You'll catch your death!

However, for me, the film could have been scarier. The build up is really promising – isolated clues and events, the cryptic comments of the stranger. But then the tension dissipates. The vampires go for full-frontal assault, slaughtering the townsfolk seemingly within the first 24 hours. After that it is just the story of a bare dozen survivors trying to hatch a plan as days pass. I would have liked to see the tension stretched out further as the vampires pick off the human population one by one, their attacks staged over days rather than in one mad orgy of blood-letting, whittling away at the defences of a Barrow that realises that it is under siege but which doesn’t yet understand what by. That is what would work if you had maybe half-a-dozen vampires to play with. But here there are loads. Against a half-dozen you could maybe go all Yippe-kay-yay and defeat them. But faced with the numbers seen here, and their unnatural strength, the survivors could never hope to destroy them all. As Marlow comments, “When man meets a force he cannot destroy, he destroys himself”. All Sheriff Eben Oleson (Josh Hartnett) and his soon-to-be ex-wife Stella (Melissa George, only sounding Australian at a few points in the movie) can do is harbour the remaining survivors and try to survive until morning. This leads to pacing problems. The amount of action on offer would easily fill one normal-length night. But 30 days? What on earth are they doing in the week they spend hiding in the attic, or the week they spend hiding in the supermarket, or the week they spend hiding in the police station? And aren’t they cold? And why does no one need the toilet until day 17? It would have been nicer if the film was, actually, longer, so the tension could be ratcheted up and the survivors be given personalities other than ‘woman’, ‘big man with beard’, ‘slightly batty grandad’ etc.

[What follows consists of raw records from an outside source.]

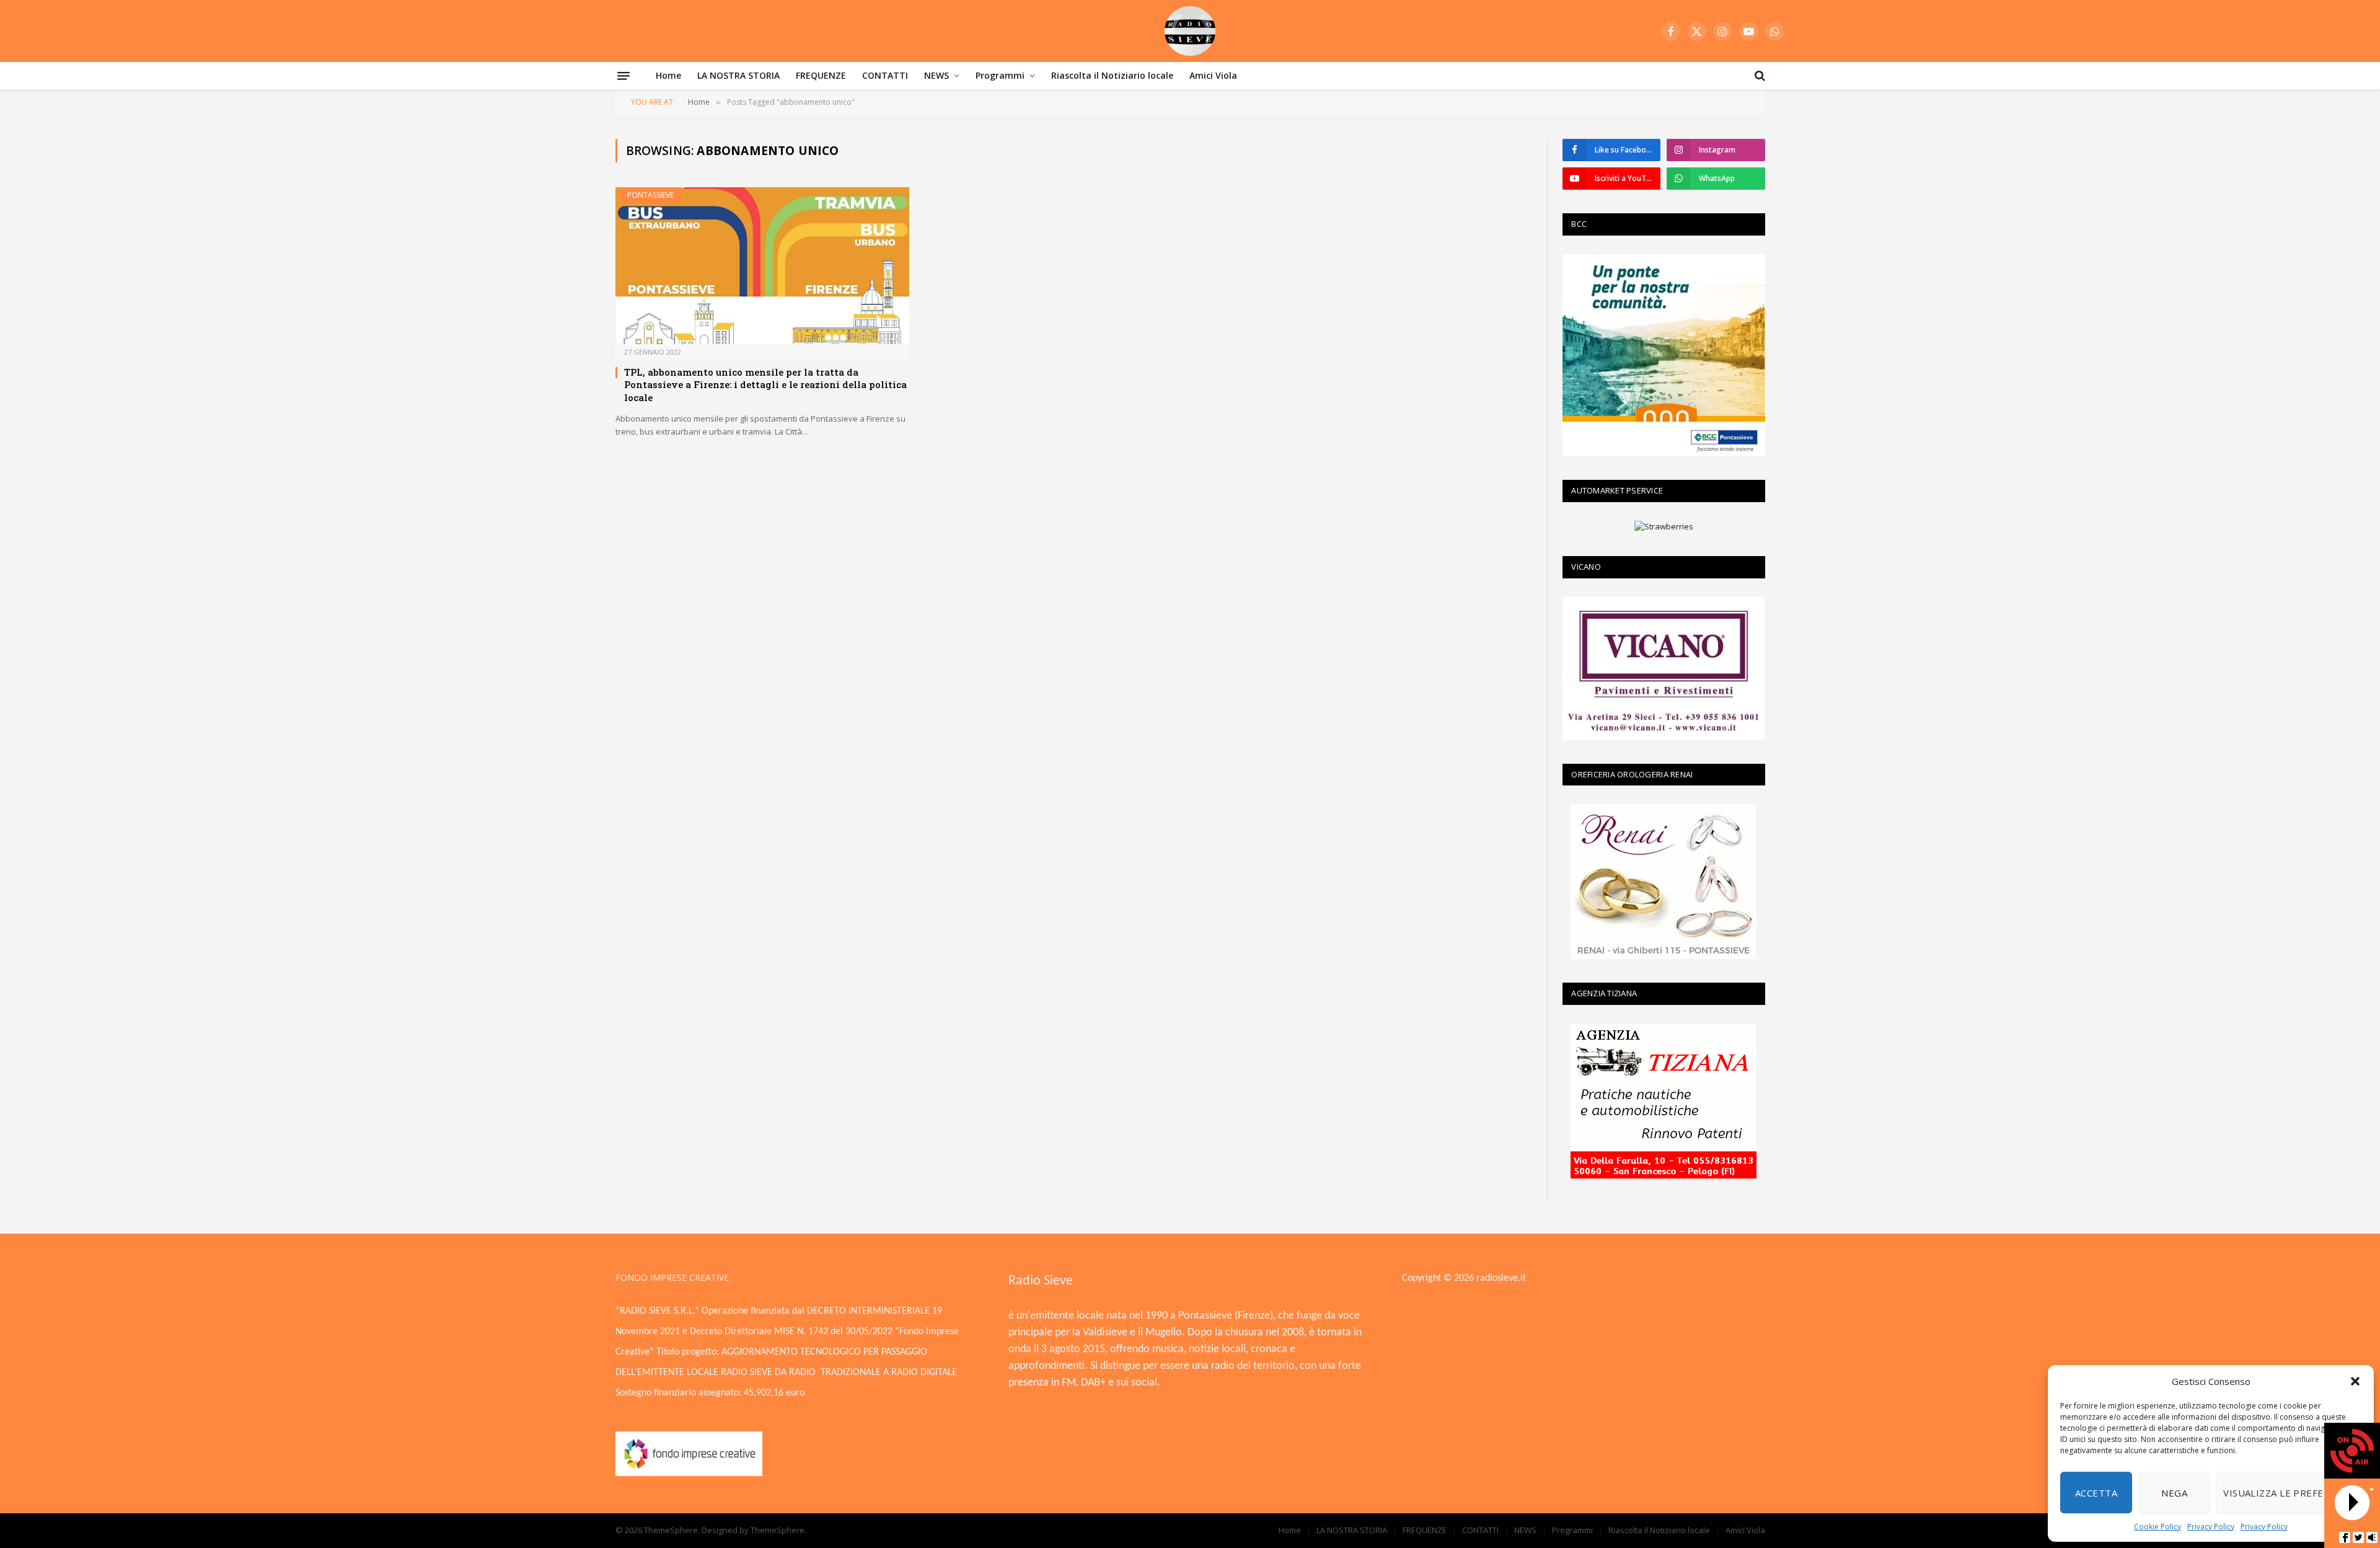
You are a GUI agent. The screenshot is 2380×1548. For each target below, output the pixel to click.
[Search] (1758, 76)
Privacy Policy (2210, 1526)
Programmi (1000, 75)
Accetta (2096, 1493)
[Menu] (623, 76)
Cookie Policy (2157, 1526)
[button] (2355, 1381)
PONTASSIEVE (650, 195)
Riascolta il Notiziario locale (1112, 75)
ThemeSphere (777, 1530)
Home (668, 75)
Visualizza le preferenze (2289, 1493)
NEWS (936, 75)
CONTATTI (885, 75)
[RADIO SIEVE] (1190, 31)
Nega (2174, 1493)
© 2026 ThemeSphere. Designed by (683, 1530)
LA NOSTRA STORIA (738, 75)
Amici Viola (1213, 75)
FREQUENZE (821, 75)
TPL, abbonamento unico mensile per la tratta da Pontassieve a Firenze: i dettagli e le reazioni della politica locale (765, 385)
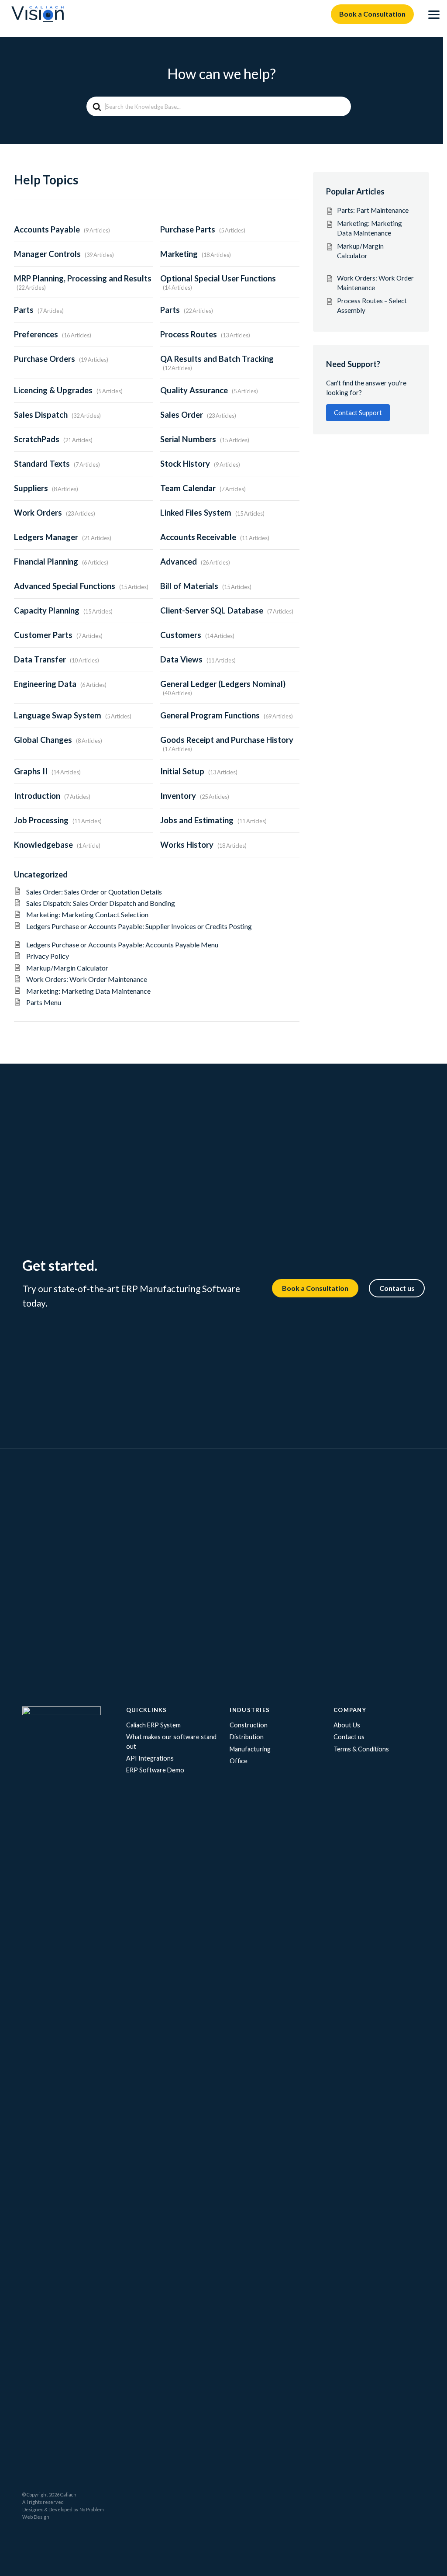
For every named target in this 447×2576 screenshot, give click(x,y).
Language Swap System (57, 715)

What have I learnt about Alaska?
Frankly, it’ll be the death of you. There are people who are drawn to its isolation. “Isn’t that why we live out here?” Beau asks Eben, “You know, for a little freedom?” These are rugged, individuals, used to living at the furthermost frontier of America. But that life is relies upon at least the bare essentials of civilisation – communications, transport, electricity, other people. Take all of that away and they are mere survivors, waiting for the storm to pass.

Can we go there?
Barrow really exists, and really is the northernmost town in the USA. It is also one of the most northerly towns in the world, with only a few scattered settlements in Norway, Greenland and Russia ahead of it. It does indeed see an entire season when the sun is below the horizon – this lasts between November and January (65 days rather than thirty). Its population is also around ten times higher than that depicted in the movie. It is, however, unconnected to the rest of Alaska by road. If you want to come in you will have to fly or sail.

The movie was not filmed in Barrow, or even in Alaska. The company went south instead of north, and ended up in New Zealand. Shooting was done in studios in Auckland and outside in Otago in the South Island (the area made famous by the Lord of the Rings movies).